____ Exercise inputs
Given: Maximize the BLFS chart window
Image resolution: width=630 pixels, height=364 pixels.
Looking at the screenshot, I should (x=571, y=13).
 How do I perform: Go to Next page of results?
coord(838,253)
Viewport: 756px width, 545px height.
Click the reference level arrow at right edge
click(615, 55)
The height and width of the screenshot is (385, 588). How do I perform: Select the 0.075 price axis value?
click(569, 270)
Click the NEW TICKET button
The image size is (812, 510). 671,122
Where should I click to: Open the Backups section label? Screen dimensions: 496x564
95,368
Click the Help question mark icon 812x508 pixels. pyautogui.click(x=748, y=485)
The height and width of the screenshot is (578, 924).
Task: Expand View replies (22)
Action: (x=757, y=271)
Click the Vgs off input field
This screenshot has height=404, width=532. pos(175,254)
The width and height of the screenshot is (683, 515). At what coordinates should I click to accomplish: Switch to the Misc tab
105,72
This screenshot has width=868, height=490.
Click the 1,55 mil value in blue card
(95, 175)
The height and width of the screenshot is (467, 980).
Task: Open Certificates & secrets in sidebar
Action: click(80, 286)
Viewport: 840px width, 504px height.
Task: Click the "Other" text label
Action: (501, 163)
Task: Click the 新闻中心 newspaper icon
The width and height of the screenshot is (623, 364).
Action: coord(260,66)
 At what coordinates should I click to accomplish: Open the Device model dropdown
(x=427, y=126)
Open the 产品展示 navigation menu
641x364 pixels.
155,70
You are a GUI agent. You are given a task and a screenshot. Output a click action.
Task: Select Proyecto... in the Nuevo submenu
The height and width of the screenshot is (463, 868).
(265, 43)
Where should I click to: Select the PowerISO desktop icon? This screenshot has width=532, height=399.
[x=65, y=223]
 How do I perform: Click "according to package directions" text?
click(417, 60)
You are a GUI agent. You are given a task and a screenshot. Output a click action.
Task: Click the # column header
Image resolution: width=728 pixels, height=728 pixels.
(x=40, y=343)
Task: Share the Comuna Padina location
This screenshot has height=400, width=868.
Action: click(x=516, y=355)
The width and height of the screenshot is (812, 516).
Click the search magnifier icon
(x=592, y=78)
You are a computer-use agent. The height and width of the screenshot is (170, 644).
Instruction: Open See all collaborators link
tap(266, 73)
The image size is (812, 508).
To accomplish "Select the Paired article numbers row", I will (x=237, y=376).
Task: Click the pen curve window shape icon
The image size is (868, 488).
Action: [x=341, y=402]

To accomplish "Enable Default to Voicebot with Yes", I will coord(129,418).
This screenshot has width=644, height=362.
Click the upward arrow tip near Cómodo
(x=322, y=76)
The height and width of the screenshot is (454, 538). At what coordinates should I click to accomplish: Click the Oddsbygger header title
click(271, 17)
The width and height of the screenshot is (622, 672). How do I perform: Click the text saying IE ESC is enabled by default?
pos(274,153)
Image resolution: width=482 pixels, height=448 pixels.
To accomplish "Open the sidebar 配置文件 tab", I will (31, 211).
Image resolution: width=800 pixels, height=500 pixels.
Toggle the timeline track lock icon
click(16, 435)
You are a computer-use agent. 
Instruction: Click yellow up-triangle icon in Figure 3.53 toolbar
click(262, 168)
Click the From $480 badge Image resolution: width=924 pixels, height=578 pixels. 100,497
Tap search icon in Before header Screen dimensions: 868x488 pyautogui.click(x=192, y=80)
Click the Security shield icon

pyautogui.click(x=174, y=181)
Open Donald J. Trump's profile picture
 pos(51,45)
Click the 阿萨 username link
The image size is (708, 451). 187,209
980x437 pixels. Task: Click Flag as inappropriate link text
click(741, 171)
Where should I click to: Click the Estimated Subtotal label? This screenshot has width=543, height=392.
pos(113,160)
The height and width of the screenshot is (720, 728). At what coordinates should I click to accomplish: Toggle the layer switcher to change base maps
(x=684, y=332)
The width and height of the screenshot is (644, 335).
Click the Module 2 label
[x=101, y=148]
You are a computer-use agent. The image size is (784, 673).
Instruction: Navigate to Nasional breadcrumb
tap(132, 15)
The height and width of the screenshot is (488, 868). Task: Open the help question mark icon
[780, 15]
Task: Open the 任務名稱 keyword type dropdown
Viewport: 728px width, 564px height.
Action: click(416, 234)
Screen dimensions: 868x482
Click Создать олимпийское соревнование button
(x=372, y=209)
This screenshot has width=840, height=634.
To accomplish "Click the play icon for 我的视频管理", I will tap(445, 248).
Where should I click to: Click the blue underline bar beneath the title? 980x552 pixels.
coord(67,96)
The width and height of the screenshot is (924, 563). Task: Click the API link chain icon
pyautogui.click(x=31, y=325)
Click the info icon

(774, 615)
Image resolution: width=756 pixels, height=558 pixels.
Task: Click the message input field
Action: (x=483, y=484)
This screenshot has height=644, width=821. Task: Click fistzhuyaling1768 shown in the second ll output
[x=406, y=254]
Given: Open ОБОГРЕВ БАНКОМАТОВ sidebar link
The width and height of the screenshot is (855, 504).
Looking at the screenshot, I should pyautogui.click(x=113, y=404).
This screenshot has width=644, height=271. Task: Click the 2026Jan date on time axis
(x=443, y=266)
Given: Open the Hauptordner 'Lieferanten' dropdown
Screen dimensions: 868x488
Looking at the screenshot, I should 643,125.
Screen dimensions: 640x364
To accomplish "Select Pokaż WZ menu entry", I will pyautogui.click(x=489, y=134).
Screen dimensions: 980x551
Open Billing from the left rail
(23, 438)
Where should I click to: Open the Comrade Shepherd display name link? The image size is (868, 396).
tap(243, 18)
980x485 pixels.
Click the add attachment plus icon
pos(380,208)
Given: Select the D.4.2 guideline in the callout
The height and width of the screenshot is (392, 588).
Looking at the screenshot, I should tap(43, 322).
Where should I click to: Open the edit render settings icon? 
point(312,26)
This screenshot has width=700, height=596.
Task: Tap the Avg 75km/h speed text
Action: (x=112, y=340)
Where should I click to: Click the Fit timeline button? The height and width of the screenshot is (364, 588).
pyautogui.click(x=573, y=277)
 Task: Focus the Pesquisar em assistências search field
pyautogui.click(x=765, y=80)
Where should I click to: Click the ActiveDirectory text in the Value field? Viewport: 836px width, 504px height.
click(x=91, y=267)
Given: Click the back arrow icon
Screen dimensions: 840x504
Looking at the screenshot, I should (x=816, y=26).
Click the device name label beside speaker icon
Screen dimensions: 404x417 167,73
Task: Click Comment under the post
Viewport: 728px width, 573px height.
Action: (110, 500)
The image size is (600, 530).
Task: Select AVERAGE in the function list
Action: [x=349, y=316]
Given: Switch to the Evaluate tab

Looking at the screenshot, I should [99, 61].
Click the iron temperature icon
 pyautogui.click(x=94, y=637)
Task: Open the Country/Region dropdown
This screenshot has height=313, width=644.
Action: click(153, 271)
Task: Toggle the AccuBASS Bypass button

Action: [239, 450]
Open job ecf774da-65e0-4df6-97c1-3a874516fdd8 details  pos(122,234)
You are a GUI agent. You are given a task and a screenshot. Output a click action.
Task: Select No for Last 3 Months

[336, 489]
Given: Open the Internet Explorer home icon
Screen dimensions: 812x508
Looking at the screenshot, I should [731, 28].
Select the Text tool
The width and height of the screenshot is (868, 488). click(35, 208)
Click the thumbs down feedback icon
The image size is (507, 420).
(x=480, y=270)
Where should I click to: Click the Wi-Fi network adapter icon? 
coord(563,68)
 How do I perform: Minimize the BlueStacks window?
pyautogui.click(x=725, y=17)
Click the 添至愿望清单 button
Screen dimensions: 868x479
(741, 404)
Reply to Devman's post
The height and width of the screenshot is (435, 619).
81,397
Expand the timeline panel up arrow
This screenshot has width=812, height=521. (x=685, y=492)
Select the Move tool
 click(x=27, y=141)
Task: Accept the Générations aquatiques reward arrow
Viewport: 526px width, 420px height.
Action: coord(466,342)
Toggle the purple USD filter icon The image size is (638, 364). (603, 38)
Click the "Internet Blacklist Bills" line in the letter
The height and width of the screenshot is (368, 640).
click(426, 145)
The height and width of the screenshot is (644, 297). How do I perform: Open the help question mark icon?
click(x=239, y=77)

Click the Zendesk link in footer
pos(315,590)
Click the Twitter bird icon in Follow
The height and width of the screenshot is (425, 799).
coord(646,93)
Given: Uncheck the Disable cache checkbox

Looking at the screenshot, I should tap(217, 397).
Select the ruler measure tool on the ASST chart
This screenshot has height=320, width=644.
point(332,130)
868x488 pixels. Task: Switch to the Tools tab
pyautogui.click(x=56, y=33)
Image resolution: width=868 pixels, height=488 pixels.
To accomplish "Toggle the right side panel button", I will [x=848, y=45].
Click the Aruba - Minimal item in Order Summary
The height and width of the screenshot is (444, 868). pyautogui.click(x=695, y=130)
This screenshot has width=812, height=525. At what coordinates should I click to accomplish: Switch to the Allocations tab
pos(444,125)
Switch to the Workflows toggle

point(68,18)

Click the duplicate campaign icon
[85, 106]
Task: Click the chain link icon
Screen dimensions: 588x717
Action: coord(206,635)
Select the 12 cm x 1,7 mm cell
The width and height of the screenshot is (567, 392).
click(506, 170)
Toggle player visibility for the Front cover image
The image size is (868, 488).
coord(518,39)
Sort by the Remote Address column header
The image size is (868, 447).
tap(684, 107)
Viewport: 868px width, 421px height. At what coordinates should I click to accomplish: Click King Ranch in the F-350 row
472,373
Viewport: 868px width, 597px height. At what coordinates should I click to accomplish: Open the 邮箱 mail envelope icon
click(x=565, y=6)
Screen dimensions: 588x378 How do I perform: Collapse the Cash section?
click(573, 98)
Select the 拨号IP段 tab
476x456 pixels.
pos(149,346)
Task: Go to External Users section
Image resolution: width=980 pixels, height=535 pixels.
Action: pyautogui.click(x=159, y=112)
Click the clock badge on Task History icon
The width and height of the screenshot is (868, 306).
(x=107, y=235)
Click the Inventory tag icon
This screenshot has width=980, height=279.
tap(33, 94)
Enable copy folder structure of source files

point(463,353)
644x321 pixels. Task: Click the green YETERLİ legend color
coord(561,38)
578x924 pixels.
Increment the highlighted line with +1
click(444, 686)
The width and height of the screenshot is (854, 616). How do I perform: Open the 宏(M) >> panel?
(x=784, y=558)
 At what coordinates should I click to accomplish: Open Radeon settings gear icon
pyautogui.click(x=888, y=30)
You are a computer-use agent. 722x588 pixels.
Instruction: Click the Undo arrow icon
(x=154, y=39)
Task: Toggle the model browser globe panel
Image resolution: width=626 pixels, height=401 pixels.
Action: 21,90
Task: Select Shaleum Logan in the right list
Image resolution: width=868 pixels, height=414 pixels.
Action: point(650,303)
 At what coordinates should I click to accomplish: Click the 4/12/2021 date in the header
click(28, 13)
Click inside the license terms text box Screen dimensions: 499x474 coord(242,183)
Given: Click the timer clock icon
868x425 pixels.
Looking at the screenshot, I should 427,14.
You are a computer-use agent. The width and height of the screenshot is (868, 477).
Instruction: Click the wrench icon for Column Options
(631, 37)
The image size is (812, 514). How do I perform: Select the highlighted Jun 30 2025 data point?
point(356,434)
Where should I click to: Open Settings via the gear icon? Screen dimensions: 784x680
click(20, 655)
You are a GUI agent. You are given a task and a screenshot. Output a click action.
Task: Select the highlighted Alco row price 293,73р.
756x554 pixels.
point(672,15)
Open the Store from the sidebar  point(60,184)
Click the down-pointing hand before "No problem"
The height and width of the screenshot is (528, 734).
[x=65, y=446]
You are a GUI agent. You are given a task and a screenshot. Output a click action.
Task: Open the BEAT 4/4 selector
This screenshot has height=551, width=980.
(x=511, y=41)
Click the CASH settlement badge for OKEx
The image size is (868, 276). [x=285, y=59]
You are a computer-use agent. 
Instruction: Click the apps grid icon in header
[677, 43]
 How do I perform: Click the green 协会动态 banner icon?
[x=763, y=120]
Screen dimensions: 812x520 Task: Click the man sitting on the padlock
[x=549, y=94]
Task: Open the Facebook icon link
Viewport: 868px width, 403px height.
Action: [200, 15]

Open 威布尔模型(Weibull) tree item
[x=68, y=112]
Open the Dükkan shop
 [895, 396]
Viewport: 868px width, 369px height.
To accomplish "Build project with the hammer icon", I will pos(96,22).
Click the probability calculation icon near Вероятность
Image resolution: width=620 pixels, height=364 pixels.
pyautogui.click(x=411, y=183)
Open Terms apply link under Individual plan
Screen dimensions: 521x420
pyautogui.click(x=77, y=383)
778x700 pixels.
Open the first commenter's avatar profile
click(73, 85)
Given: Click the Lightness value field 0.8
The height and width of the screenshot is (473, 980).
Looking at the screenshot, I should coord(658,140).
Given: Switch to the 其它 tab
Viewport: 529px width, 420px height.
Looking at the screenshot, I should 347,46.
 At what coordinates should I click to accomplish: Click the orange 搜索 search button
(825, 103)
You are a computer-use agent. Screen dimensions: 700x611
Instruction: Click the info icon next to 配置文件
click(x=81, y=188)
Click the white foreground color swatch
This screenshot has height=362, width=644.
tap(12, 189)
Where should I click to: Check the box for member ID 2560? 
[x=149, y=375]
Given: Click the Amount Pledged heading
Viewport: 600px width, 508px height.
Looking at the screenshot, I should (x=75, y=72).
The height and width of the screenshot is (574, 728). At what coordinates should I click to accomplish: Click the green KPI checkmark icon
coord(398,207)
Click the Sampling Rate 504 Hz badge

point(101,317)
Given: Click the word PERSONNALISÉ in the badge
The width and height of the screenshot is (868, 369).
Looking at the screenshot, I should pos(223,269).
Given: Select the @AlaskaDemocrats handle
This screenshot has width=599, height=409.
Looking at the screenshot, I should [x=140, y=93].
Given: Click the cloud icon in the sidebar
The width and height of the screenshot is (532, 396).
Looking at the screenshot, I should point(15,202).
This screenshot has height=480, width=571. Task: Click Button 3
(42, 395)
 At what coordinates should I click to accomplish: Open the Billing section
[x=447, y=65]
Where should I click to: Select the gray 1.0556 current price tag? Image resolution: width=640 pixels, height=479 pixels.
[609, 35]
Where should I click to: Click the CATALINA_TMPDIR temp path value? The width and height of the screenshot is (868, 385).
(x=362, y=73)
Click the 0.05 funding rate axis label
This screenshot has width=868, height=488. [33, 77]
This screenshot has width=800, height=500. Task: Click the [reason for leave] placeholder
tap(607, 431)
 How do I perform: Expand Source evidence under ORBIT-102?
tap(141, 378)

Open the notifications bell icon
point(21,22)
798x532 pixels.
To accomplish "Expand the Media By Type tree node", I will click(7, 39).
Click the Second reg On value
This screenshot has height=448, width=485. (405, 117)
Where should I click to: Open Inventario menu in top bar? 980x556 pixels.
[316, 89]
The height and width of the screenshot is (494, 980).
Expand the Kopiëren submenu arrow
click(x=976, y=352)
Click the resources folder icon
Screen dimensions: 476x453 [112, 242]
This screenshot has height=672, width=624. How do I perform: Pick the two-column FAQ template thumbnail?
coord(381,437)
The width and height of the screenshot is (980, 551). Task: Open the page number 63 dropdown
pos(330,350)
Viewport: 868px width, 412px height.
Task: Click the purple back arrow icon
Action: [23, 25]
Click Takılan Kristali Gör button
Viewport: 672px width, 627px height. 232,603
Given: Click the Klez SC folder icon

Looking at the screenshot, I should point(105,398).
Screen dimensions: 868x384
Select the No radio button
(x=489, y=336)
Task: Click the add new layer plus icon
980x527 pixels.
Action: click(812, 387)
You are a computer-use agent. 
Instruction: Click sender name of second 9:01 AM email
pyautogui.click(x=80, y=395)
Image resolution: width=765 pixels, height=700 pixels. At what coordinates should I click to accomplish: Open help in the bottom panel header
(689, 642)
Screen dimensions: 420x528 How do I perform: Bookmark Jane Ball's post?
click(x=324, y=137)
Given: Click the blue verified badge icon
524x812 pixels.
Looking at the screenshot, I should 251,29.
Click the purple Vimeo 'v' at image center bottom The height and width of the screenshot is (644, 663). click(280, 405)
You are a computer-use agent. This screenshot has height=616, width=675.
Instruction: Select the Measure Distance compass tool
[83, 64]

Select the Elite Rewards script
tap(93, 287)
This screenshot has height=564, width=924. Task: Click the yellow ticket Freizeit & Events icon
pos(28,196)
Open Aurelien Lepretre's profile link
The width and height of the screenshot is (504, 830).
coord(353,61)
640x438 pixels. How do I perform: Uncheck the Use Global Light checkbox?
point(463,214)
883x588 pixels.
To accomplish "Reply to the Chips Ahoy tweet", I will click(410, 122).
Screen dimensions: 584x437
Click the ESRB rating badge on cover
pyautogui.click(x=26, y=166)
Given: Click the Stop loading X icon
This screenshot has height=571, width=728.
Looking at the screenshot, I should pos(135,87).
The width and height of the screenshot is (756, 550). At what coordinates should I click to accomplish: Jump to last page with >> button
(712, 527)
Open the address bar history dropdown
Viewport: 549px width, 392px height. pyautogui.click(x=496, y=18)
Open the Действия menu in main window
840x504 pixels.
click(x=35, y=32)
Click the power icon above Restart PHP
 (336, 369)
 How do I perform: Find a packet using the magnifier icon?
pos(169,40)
________
**Exercise instructions**
The lines needed are those in the data above that hold the string "computer"; copy each of them.

**Response to this exercise**
You are a computer-use agent. The height and width of the screenshot is (170, 644).
You are a computer-use agent. 
You are a computer-use agent. The image size is (784, 673).
You are a computer-use agent. 722x588 pixels.
You are a computer-use agent. The width and height of the screenshot is (868, 477).
You are a computer-use agent. 
You are a computer-use agent. Screen dimensions: 700x611
You are a computer-use agent. 
You are a computer-use agent. This screenshot has height=616, width=675.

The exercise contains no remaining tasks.